> _AIM OF THE EXERCISE_:
Rewrite the records below as a numbered list, leaving out any blank lines.

------------------------------

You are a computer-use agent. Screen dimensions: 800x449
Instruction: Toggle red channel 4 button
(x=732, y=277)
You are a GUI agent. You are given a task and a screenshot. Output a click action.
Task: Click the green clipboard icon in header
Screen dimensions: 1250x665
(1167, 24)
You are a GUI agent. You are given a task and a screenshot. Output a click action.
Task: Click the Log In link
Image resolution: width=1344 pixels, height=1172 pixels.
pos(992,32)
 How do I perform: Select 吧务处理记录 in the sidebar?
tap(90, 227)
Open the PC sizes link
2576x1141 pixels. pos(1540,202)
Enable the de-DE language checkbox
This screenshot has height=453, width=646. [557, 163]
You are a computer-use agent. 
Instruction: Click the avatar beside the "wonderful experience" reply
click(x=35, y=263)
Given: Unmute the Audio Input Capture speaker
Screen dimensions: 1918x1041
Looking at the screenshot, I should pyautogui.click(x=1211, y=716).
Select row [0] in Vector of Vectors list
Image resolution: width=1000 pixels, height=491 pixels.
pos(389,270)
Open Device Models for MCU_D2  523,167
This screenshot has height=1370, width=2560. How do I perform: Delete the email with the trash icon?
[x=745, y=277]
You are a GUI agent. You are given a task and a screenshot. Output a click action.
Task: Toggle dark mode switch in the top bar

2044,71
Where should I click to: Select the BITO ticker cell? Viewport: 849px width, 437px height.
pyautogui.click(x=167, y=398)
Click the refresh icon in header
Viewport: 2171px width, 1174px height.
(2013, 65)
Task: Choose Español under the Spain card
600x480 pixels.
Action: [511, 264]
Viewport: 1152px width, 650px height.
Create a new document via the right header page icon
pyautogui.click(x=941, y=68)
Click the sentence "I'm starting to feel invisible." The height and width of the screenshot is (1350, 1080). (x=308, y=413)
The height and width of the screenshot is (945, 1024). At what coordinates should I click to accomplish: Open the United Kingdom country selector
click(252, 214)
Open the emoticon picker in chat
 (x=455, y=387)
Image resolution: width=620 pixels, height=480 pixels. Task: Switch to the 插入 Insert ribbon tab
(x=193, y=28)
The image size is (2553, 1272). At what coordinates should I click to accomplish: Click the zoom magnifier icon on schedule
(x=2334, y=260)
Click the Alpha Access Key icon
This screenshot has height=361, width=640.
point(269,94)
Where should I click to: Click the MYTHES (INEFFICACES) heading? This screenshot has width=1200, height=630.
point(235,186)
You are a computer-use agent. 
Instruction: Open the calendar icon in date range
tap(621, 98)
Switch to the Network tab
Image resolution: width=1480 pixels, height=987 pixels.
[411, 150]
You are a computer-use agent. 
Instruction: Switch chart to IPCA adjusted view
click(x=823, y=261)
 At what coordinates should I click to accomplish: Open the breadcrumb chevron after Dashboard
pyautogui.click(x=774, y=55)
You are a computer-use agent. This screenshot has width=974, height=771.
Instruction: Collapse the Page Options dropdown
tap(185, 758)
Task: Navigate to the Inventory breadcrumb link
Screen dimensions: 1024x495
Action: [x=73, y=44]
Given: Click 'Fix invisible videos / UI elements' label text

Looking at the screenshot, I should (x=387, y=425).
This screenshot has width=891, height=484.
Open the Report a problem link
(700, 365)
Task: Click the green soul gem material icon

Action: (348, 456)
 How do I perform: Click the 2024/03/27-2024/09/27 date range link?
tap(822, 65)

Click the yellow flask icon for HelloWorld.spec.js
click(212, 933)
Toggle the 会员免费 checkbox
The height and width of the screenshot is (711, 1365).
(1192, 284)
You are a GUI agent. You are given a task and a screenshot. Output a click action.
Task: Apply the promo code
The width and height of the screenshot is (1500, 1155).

------------------------------

> _FINAL RESULT_:
1. You are a computer-use agent. Screen dimensions: 800x449
2. Instruction: Toggle red channel 4 button
3. (x=732, y=277)
4. You are a GUI agent. You are given a task and a screenshot. Output a click action.
5. Task: Click the green clipboard icon in header
6. Screen dimensions: 1250x665
7. (1167, 24)
8. You are a GUI agent. You are given a task and a screenshot. Output a click action.
9. Task: Click the Log In link
10. Image resolution: width=1344 pixels, height=1172 pixels.
11. pos(992,32)
12.  How do I perform: Select 吧务处理记录 in the sidebar?
13. tap(90, 227)
14. Open the PC sizes link
15. 2576x1141 pixels. pos(1540,202)
16. Enable the de-DE language checkbox
17. This screenshot has height=453, width=646. [557, 163]
18. You are a computer-use agent. 
19. Instruction: Click the avatar beside the "wonderful experience" reply
20. click(x=35, y=263)
21. Given: Unmute the Audio Input Capture speaker
22. Screen dimensions: 1918x1041
23. Looking at the screenshot, I should pyautogui.click(x=1211, y=716).
24. Select row [0] in Vector of Vectors list
25. Image resolution: width=1000 pixels, height=491 pixels.
26. pos(389,270)
27. Open Device Models for MCU_D2  523,167
28. This screenshot has height=1370, width=2560. How do I perform: Delete the email with the trash icon?
29. [x=745, y=277]
30. You are a GUI agent. You are given a task and a screenshot. Output a click action.
31. Task: Toggle dark mode switch in the top bar
32. 2044,71
33. Where should I click to: Select the BITO ticker cell? Viewport: 849px width, 437px height.
34. pyautogui.click(x=167, y=398)
35. Click the refresh icon in header
36. Viewport: 2171px width, 1174px height.
37. (2013, 65)
38. Task: Choose Español under the Spain card
39. 600x480 pixels.
40. Action: [511, 264]
41. Viewport: 1152px width, 650px height.
42. Create a new document via the right header page icon
43. pyautogui.click(x=941, y=68)
44. Click the sentence "I'm starting to feel invisible." The height and width of the screenshot is (1350, 1080). (x=308, y=413)
45. The height and width of the screenshot is (945, 1024). At what coordinates should I click to accomplish: Open the United Kingdom country selector
46. click(252, 214)
47. Open the emoticon picker in chat
48.  (x=455, y=387)
49. Image resolution: width=620 pixels, height=480 pixels. Task: Switch to the 插入 Insert ribbon tab
50. (x=193, y=28)
51. The image size is (2553, 1272). At what coordinates should I click to accomplish: Click the zoom magnifier icon on schedule
52. (x=2334, y=260)
53. Click the Alpha Access Key icon
54. This screenshot has height=361, width=640.
55. point(269,94)
56. Where should I click to: Click the MYTHES (INEFFICACES) heading? This screenshot has width=1200, height=630.
57. point(235,186)
58. You are a computer-use agent. 
59. Instruction: Open the calendar icon in date range
60. tap(621, 98)
61. Switch to the Network tab
62. Image resolution: width=1480 pixels, height=987 pixels.
63. [411, 150]
64. You are a computer-use agent. 
65. Instruction: Switch chart to IPCA adjusted view
66. click(x=823, y=261)
67.  At what coordinates should I click to accomplish: Open the breadcrumb chevron after Dashboard
68. pyautogui.click(x=774, y=55)
69. You are a computer-use agent. This screenshot has width=974, height=771.
70. Instruction: Collapse the Page Options dropdown
71. tap(185, 758)
72. Task: Navigate to the Inventory breadcrumb link
73. Screen dimensions: 1024x495
74. Action: [x=73, y=44]
75. Given: Click 'Fix invisible videos / UI elements' label text
76. Looking at the screenshot, I should (x=387, y=425).
77. This screenshot has width=891, height=484.
78. Open the Report a problem link
79. (700, 365)
80. Task: Click the green soul gem material icon
81. Action: (348, 456)
82.  How do I perform: Click the 2024/03/27-2024/09/27 date range link?
83. tap(822, 65)
84. Click the yellow flask icon for HelloWorld.spec.js
85. click(212, 933)
86. Toggle the 会员免费 checkbox
87. The height and width of the screenshot is (711, 1365).
88. (1192, 284)
89. You are a GUI agent. You are given a task and a screenshot. Output a click action.
90. Task: Apply the promo code
91. The width and height of the screenshot is (1500, 1155).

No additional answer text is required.